• [What is required]
Below are records; reproduce exactly the lines from the first through the one containing "The width and height of the screenshot is (321, 298).".

• [Entries supplied]
----------------

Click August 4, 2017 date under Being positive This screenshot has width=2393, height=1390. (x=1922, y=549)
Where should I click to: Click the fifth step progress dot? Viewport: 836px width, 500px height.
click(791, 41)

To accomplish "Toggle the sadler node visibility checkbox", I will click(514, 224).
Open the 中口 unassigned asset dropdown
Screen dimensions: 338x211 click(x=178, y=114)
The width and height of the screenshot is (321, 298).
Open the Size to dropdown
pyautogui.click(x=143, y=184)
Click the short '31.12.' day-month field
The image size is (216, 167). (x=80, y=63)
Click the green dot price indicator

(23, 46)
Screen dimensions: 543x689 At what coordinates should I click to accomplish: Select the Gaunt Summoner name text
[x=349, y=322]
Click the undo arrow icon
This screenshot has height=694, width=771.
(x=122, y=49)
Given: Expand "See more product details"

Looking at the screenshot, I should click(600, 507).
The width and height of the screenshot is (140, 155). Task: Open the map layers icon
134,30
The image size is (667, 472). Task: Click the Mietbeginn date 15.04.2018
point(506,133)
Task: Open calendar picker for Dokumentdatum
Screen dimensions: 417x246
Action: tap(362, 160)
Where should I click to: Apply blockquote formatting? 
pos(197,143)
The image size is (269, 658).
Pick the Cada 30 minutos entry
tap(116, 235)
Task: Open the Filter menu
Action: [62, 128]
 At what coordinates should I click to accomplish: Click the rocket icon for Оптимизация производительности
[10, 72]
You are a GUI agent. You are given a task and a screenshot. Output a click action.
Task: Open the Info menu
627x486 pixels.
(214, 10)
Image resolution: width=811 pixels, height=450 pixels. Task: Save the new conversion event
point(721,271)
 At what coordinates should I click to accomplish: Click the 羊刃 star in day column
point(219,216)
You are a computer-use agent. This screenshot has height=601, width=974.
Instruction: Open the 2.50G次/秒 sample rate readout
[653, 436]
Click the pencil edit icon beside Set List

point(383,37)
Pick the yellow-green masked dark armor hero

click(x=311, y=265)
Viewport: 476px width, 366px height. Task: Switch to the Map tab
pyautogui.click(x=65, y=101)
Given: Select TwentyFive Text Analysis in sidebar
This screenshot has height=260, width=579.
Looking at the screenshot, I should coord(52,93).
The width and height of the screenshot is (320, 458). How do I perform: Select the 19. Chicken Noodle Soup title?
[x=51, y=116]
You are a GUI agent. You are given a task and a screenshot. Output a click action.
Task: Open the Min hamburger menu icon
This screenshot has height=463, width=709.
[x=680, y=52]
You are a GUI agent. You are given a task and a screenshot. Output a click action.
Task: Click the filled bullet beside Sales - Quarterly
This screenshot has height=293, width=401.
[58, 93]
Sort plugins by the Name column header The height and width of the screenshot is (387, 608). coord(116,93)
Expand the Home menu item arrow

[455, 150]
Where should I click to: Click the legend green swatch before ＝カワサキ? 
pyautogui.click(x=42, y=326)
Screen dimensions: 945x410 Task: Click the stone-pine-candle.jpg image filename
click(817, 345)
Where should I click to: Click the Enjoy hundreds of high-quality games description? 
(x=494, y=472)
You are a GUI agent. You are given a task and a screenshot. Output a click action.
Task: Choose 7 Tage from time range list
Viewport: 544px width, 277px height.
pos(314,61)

----------------

• [Response below]
Click August 4, 2017 date under Being positive This screenshot has width=2393, height=1390. (x=1922, y=549)
Where should I click to: Click the fifth step progress dot? Viewport: 836px width, 500px height.
click(791, 41)

To accomplish "Toggle the sadler node visibility checkbox", I will click(514, 224).
Open the 中口 unassigned asset dropdown
Screen dimensions: 338x211 click(x=178, y=114)
The width and height of the screenshot is (321, 298).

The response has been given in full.